Feed water for boilers needs to be as pure as possible with a minimum of suspended solids and dissolved impurities which cause corrosion, foaming and water carryover. The most common options for demineralization of boiler feedwater are reverse osmosis (RO) and ion exchange (IX).

== Safety ==

When water is converted to steam it expands in volume 1,600 times and travels down steam pipes at over 25 m/s. Because of this, steam is a good way of moving energy and heat around a site from a central boiler house to where it is needed, but without the right boiler feed water treatment, a steam-raising plant will suffer from scale formation and corrosion. At best, this increases energy costs and can lead to poor quality steam, reduced efficiency, shorter plant life and an operation which is unreliable. At worst, it can lead to catastrophic failure and loss of life. While variations in standards may exist in different countries, stringent legal, testing, training and certification is applied to try to minimize or prevent such occurrences. Failure modes include:

- Overpressurization of the boiler
- Insufficient water in the boiler causing overheating and vessel failure
- Pressure vessel failure of the boiler due to inadequate construction or maintenance.

=== Doble boiler ===

The Doble steam car uses a once-through type contra-flow generator, consisting of a continuous tube. The fire here is on top of the coil instead of underneath. Water is pumped into the tube at the bottom and the steam is drawn off at the top. This means that every particle of water and steam must necessarily pass through every part of the generator causing an intense circulation which prevents any sediment or scale from forming on the inside of the tube. Water enters the bottom of this tube at the flow rate of 600 ft a second with less than two quarts of water in the tube at any one time.

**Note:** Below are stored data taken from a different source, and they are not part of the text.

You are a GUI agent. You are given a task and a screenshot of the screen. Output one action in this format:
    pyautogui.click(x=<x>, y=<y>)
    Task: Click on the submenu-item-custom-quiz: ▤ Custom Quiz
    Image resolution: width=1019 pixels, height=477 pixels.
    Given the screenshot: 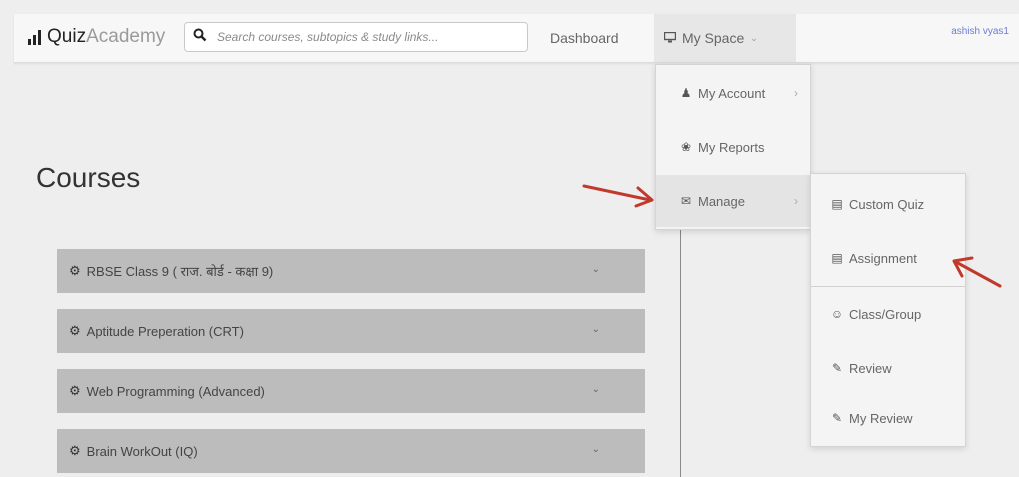 What is the action you would take?
    pyautogui.click(x=888, y=204)
    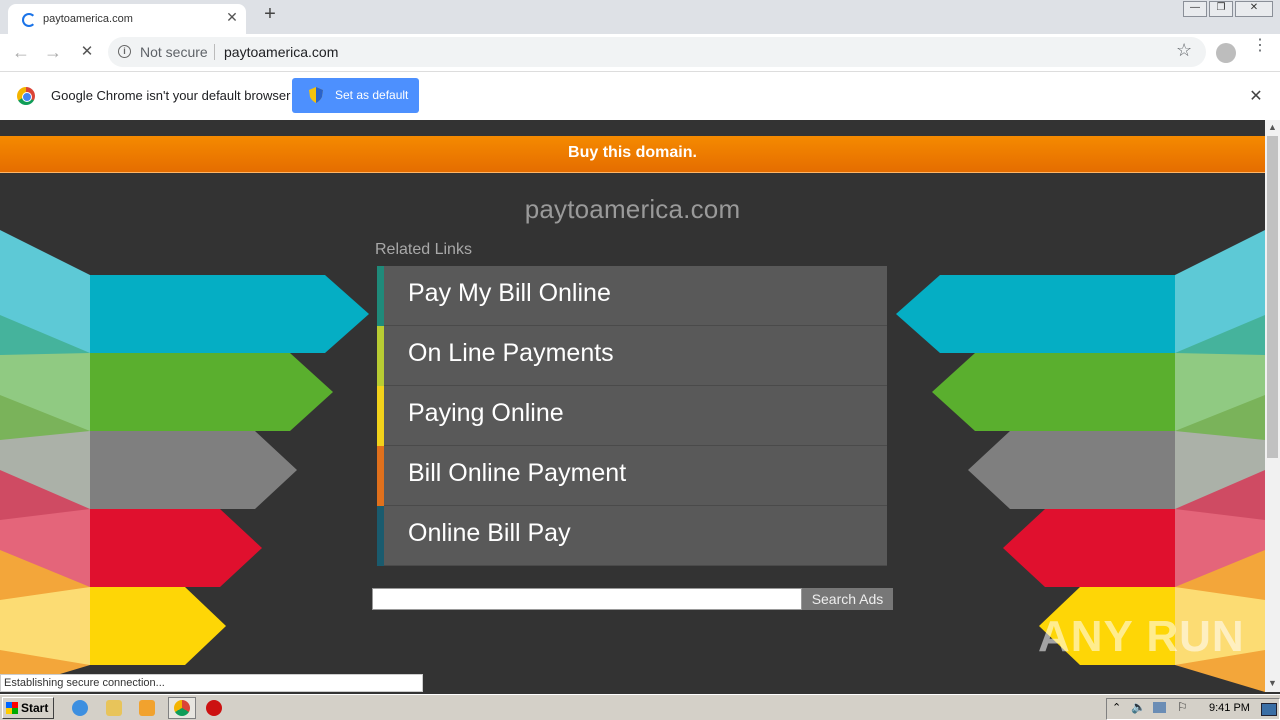 Image resolution: width=1280 pixels, height=720 pixels. What do you see at coordinates (147, 708) in the screenshot?
I see `media-player-icon` at bounding box center [147, 708].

As the hot gases pass down between the coils, they gradually cool, as the heat is being absorbed by the water. The last portion of the generator with which the gases come into contact remains the cold incoming water.

The fire is positively cut off when the pressure reaches a pre-determined point, usually set at 750 psi, cold water pressure; a safety valve set at 1200 lb provides added protection. The fire is automatically cut off by temperature as well as pressure, so in case the boiler were completely dry it would be impossible to damage the coil as the fire would be automatically cut off by the temperature.

Similar forced circulation generators, such as the Pritchard and Lamont and Velox boilers present the same advantage.

== Applications ==

Steam boilers are used where steam and hot steam is needed. Hence, steam boilers are used as generators to produce electricity in the energy business. It is also used in rice mills for parboiling and drying. Besides many different application areas in the industry for example in heating systems or for cement production, steam boilers are used in agriculture as well for soil steaming.

== Testing ==

The preeminent code for testing fired steam generators in the USA is the American Society of Mechanical Engineers (ASME) performance test code, PTC 4. A related component is the regenerative air heater. A major revision to the performance test code for air heaters will be published in 2013. Copies of the draft are available for review. The European standards for acceptance test of steam boilers are EN 12952-15 and EN 12953–11. The British standards BS 845-1 and BS 845-2 remain also in use in the UK.